_Task brief_:
Starting with the line containing "难忘的毕业旅行 (104, 978)" and going on through the line containing "Partenaires (593, 2362)", return the lines of the data below exactly, and only those.

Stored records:
____________
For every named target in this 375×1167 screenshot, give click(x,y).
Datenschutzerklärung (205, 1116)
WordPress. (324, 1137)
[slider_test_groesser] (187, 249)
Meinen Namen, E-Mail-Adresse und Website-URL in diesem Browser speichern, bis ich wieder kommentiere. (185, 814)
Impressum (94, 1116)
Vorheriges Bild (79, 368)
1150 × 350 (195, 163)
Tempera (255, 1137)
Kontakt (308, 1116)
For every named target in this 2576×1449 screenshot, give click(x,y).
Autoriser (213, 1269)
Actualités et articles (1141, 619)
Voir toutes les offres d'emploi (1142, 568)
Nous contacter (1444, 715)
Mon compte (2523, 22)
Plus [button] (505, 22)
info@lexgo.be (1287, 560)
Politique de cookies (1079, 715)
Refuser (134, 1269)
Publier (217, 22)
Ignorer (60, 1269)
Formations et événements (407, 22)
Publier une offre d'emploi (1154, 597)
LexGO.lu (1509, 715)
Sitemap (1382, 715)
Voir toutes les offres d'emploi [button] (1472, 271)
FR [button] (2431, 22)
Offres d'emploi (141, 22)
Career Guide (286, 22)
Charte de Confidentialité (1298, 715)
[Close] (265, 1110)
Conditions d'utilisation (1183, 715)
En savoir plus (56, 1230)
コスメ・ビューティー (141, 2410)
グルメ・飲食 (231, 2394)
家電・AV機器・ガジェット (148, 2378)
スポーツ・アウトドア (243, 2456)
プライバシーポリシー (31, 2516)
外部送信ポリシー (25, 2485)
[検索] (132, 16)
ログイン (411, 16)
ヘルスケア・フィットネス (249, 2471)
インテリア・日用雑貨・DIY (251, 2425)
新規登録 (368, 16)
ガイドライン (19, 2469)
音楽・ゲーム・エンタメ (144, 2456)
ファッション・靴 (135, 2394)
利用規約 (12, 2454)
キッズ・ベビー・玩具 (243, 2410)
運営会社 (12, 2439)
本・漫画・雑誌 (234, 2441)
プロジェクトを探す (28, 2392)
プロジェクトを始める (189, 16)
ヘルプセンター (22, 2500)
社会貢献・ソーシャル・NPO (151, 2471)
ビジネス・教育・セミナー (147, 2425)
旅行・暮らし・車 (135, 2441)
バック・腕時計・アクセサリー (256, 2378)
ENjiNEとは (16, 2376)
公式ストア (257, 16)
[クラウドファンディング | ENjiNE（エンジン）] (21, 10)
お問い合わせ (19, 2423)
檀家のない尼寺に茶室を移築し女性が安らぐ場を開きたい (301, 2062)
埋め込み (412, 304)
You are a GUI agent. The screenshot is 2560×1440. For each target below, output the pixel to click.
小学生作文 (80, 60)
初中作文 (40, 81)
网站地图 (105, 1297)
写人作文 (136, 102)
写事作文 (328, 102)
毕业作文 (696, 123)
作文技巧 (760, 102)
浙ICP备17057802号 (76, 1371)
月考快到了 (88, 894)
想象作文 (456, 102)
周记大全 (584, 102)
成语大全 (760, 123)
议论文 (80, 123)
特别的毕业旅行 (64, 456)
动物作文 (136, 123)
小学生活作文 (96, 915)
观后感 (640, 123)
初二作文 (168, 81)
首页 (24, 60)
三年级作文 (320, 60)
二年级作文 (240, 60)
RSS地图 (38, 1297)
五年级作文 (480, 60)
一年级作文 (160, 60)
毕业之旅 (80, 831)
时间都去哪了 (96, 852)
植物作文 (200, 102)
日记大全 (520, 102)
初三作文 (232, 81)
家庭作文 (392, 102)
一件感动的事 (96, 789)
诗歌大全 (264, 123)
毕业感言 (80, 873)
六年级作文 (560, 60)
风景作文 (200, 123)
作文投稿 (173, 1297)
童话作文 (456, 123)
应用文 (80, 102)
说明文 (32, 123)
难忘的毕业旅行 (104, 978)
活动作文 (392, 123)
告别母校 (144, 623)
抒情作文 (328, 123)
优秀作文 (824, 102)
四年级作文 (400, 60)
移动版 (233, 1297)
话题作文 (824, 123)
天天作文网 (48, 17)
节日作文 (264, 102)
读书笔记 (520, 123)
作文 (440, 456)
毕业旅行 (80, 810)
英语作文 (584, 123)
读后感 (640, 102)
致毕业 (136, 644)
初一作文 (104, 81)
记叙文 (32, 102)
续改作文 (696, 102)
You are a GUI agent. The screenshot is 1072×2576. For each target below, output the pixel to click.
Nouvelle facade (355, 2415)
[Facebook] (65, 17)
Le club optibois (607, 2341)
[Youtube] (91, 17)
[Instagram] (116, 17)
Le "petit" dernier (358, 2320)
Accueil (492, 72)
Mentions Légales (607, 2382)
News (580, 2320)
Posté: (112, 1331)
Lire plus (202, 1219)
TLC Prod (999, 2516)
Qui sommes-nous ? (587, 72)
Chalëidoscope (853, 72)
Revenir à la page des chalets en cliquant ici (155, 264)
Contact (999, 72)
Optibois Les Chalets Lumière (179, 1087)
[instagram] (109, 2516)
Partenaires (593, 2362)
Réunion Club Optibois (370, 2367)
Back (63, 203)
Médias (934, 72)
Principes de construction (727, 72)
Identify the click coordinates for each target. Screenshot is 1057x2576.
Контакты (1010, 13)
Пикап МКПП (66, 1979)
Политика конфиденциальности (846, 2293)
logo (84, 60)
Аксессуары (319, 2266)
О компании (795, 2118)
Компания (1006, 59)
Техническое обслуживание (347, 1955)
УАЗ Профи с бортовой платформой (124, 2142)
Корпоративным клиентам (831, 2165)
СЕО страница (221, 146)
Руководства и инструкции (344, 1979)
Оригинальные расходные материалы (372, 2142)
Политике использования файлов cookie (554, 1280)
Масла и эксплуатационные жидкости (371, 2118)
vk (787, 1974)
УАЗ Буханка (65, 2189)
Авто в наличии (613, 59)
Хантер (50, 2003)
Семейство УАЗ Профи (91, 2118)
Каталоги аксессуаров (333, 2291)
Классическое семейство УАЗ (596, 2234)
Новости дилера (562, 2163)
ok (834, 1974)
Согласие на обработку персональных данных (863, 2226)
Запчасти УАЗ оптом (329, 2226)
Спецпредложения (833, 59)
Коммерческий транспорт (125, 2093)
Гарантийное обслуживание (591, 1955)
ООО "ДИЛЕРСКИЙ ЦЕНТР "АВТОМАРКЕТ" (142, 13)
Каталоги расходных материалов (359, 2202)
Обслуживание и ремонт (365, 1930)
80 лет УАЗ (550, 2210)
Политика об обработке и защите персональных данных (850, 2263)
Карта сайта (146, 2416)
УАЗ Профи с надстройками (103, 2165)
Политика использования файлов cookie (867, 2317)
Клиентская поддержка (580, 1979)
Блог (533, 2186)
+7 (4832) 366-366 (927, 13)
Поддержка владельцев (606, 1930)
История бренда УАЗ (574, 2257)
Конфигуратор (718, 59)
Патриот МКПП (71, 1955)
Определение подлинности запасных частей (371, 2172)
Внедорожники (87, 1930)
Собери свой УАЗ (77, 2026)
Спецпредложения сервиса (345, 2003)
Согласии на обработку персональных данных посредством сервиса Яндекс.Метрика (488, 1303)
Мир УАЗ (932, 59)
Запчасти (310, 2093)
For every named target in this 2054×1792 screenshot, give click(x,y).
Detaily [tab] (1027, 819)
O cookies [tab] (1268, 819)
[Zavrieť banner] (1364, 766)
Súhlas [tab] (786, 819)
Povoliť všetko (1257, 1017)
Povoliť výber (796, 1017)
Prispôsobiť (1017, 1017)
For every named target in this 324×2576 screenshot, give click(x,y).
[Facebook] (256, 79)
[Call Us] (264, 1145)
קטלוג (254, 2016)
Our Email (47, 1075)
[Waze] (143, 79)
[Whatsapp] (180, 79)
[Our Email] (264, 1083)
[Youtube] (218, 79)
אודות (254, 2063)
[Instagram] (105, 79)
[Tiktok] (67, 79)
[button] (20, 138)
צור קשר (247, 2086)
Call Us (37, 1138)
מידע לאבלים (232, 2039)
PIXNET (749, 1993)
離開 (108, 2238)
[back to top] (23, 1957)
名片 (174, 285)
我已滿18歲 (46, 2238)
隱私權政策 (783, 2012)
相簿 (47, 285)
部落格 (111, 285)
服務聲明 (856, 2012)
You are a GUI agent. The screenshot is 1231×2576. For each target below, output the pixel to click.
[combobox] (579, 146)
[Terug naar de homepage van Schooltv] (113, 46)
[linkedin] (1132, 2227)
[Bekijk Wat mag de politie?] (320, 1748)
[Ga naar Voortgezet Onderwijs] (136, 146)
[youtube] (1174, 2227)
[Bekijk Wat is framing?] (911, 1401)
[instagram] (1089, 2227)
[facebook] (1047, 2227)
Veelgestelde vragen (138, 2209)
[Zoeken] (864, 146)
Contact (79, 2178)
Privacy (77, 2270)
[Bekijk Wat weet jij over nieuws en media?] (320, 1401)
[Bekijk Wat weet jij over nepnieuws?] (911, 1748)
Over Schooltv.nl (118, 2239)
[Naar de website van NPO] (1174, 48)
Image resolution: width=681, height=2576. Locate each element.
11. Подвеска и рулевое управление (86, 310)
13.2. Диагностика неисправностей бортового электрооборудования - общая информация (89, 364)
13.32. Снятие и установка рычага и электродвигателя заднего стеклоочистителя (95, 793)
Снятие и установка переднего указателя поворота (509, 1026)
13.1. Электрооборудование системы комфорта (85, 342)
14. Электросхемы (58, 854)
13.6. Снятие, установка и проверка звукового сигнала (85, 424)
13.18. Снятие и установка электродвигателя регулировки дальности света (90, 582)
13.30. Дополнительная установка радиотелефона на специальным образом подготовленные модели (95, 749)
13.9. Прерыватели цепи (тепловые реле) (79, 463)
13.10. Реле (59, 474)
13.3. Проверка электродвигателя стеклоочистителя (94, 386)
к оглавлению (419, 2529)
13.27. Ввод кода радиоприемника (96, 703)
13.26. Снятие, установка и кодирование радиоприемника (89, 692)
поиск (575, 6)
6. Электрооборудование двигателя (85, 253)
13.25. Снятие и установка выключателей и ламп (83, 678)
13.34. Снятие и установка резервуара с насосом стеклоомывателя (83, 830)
____________
_Result of this exercise_:
难忘的毕业旅行 (104, 978)
活动作文 (392, 123)
告别母校 (144, 623)
抒情作文 (328, 123)
优秀作文 (824, 102)
四年级作文 (400, 60)
移动版 (233, 1297)
话题作文 (824, 123)
天天作文网 (48, 17)
节日作文 (264, 102)
读书笔记 (520, 123)
作文 (440, 456)
毕业旅行 (80, 810)
英语作文 (584, 123)
读后感 (640, 102)
致毕业 (136, 644)
初一作文 (104, 81)
记叙文 (32, 102)
续改作文 (696, 102)
You are a GUI agent. The screenshot is 1072×2576. For each target below, output the pixel to click.
Nouvelle facade (355, 2415)
[Facebook] (65, 17)
Le club optibois (607, 2341)
[Youtube] (91, 17)
[Instagram] (116, 17)
Le "petit" dernier (358, 2320)
Accueil (492, 72)
Mentions Légales (607, 2382)
News (580, 2320)
Posté: (112, 1331)
Lire plus (202, 1219)
TLC Prod (999, 2516)
Qui sommes-nous ? (587, 72)
Chalëidoscope (853, 72)
Revenir à la page des chalets en cliquant ici (155, 264)
Contact (999, 72)
Optibois Les Chalets Lumière (179, 1087)
[instagram] (109, 2516)
Partenaires (593, 2362)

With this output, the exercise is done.